### EXERCISE REQUIREMENTS
#1 Answer these from the covered call thread, marking each answer with the matching letter:
(a) In which discussion section was the thread started, and on what date?
(b) In the second point of the first reply, what does the ideal scenario for covered call writing involve?
(c) In the later reply's ideal scenario, how many covered call credits are collected per "one unit of time"?
#2 Render this sentence from the covered call thread in Spanish: If the stock instead shoots "up" on you after you've sold a covered call, there is no way to benefit from that.
#3 Write the next few sentences of the covered call thread, picking up after its final line.

Current Price $45 | Purchase Price $43 | Profit $5

Discussion in 'Options' started by xyannix, Nov 22, 2012.

  1. xyannix

    xyannix

  2. 1) The article should read "Covered call returns 5%".....and nothing more beyond that. :mad:
    2) The ideal scenario for covered call writing is to have the stock "skyrocket" after putting on the position and not waiting until expiration for maximum profit. :(
    3) The editor seems to believe that he will engage in covered call writing with stocks that will only move sideways and never has to be concerned with downside risk management. :eek: :D
     
  3. <<< 2) The ideal scenario for covered call writing is to have the stock "skyrocket" after putting on the position and not waiting until expiration for maximum profit. >>>


    Wouldn't the ideal scenario for covered call writting be, for the stock to quickly drop, so you could close the covered call for a quick profit,.... then have the stock shoot up again?
    After it shoots back up, either sell it for a profit,... or if it doesn't shoot up high enough,... to then write a 2nd covered call, for the same "unit of time" and credit as the 1st contract.
    Thus you end up with 2 covered call credits, per "one unit of time".
    That would be my ideal scenario.

    I've actually experienced that a couple of times over the years.
    But not too often, as I don't get many stocks put to me, after I've sold a put on them.
    It's a wonderful thing when it occurs, but it means dealing with the stress of having your stock drop on you after you've sold a covered call, and then HOPING it rises again, in a relatively short period of time.

    If the stock instead shoots "up" on you after you've sold a covered call, there is no way to benefit from that.

### DATASET EXCERPT
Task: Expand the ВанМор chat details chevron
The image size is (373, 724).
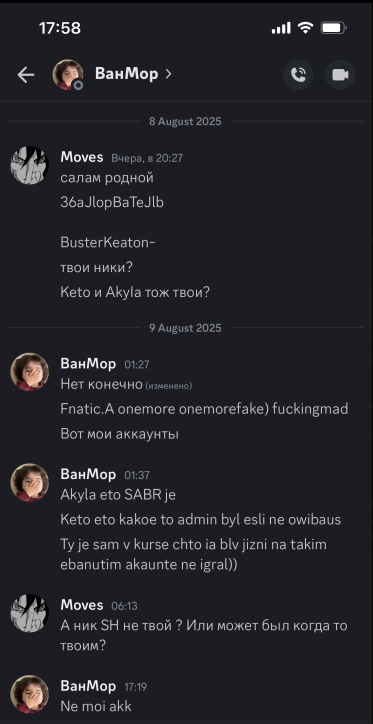Action: click(168, 74)
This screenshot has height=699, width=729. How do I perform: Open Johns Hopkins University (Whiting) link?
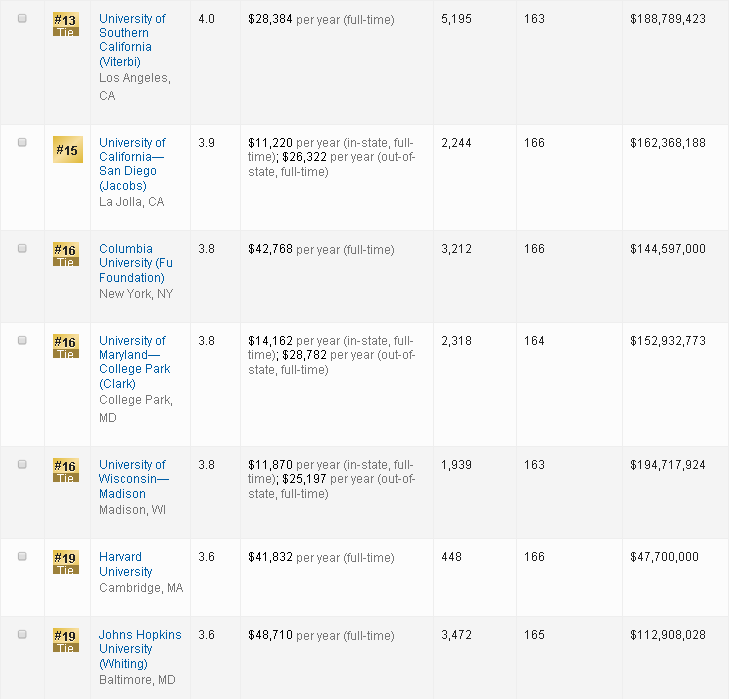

### ANSWERS PROVIDED
#1
(a) In 'Options', on Nov 22, 2012.
(b) The stock should "skyrocket" after the position is put on, so maximum profit comes without waiting until expiration.
(c) 2.

#2 Si, en cambio, la acción se te dispara "hacia arriba" después de que hayas vendido una call cubierta, no hay manera de beneficiarse de eso.

#3
    All you can do now is wait for the contract to expire, as it would now be too expensive to close the option trade early, after the stock experiences a sig rise.
     
  4. Best is when stock rallies and vol
    Comes in so much you make on both legs.
     
  5. Yawn.
     
  6. Too much turkey?
     
  7. Yes, too much tryptophan. It violates natural laws! I had a 900-lot bond fly pin in 1999. A 30-wde CME spot fly that pinned to the penny. People do win the lottery.
     
  8. 1) If you can forecast/anticipate dips and rallies in a stock, you ought to be trading the stock or option, outright. You're hoping for too many "ifs" to line up exactly right otherwise. :cool:
    2) It's never too "expensive" to offset the covered call option when the stock has skyrocketed. You may be getting illogically distracted by commissions or giving up extrinsic value on the option when offsetting. :confused: :(
     
  9.  
  10. 1) How often does the "theoretical" ever occur in the market? :confused: .....?.....
    2) ?......Never. :eek:
    3) For me, if a trade is initiated as a covered call, I will only offset it as a covered call. You're telling me that you're willing to deviate by offsetting a "leg" of a trade, i.e. covering the call on a dip or rally and/or selling put options against the underlying. Then maybe you'll re-establish the covered call after a beneficial price fluctuation? You may be "good" but you're not "that good". Otherwise you should only trade outright price direction and not be bothered with spread-type positions. :)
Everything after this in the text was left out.